In the current culture, pets come into play in a broad range of legal circumstances – custody disputes, separation and divorce, housing discrimination and veterinary malpractice, to name a few. Nearly every area of the law is thus affected.
“If you’re a practicing attorney, sooner or later you will have a case involving a companion animal,” Ms. Alexander said.
Ms. Pellegrini’s career move comes as no surprise to Ms. Alexander. She pointed to the background of Scott A. Heiser, who is the new director of the ALDF’s Criminal Justice Program. At the end of last year, Mr. Heiser resigned as the elected district attorney of Benton County in Oregon. Frustrated over the way a judge had handled an aggravated murder case, he wanted to consider other options. He had assisted with training at the ALDF in 1998 and was thrilled when he discovered the organization had an opening.
“I couldn’t believe the timing,” Mr. Heiser, who has two dogs and three cats, said. “It was almost as if it was meant to be. I have a personal, strong passion about animal cruelty cases and seeing them prosecuted. Oregon has an aggravated animal abuse felony on its books. We filed on anything we thought we had a case on.”
Ms. Pellegrini recalled that when she was a student at Albany Law School at Union University in New York, there were no animal protection courses. The closest she came was a course on environmental law.
As a federal prosecutor, her experience with cases involving animals has been connected to a group of laws that protect the environment and endangered species. “A lot of my cases involve birds,” she noted.
She recalled one case in which a man who raised show chickens was troubled by a red-tailed hawk. Without taking any other steps to ameliorate the situation, he decided to shoot the hawk with a 9 mm handgun.
“He got the hawk, but, unfortunately for him, his neighbor was watching,” Ms. Pellegrini said.
In another case, a pheasant hunter killed an immature bald eagle and was charged with reckless disregard of the Bald and Golden Eagle Protection Act.

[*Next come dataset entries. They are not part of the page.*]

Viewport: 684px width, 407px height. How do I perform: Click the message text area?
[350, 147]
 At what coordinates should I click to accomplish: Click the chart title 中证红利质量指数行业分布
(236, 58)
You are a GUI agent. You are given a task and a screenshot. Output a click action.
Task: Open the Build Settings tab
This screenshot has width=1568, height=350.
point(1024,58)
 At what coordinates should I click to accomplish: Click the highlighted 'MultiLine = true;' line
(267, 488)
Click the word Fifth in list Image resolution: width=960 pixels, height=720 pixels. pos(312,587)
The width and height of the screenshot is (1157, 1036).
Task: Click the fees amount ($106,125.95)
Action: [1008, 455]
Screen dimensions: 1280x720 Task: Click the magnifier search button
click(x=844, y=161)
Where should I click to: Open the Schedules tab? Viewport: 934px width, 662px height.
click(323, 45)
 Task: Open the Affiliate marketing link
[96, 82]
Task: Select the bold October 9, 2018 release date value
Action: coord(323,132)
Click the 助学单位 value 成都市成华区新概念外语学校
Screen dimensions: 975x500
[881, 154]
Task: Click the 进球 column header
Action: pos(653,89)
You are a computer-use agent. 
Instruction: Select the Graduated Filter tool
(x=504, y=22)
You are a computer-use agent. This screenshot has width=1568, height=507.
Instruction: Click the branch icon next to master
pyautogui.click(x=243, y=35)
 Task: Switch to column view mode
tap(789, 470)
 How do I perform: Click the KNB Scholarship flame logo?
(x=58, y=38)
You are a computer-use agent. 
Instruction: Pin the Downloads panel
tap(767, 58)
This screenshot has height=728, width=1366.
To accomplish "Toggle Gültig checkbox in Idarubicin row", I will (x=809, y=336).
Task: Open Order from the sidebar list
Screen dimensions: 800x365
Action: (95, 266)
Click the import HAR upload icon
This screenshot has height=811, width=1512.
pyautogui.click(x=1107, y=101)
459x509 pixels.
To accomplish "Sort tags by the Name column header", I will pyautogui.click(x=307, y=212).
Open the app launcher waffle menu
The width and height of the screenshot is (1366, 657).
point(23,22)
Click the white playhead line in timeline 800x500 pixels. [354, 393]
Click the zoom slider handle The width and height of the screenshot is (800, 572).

During her year at Cummings, Ms. Pellegrini has been fascinated by the vast array of issues connected with animals: factory farms, feral cats and animals used in research or living in shelters. The ways in which humans interact with other species are myriad and affect nearly every area of life, including the environment, public health and personal behavior, Ms. Pellegrini said. Those interactions can be complex and require careful sorting out.
“What do we do in our response to something like avian flu?” Ms. Pellegrini asked, adding: “Do we kill everything?”
And the owl that brought Ms. Pellegrini to the Center for Animals and Public Policy? Sadly, it had to be euthanized. The farmer paid a fine.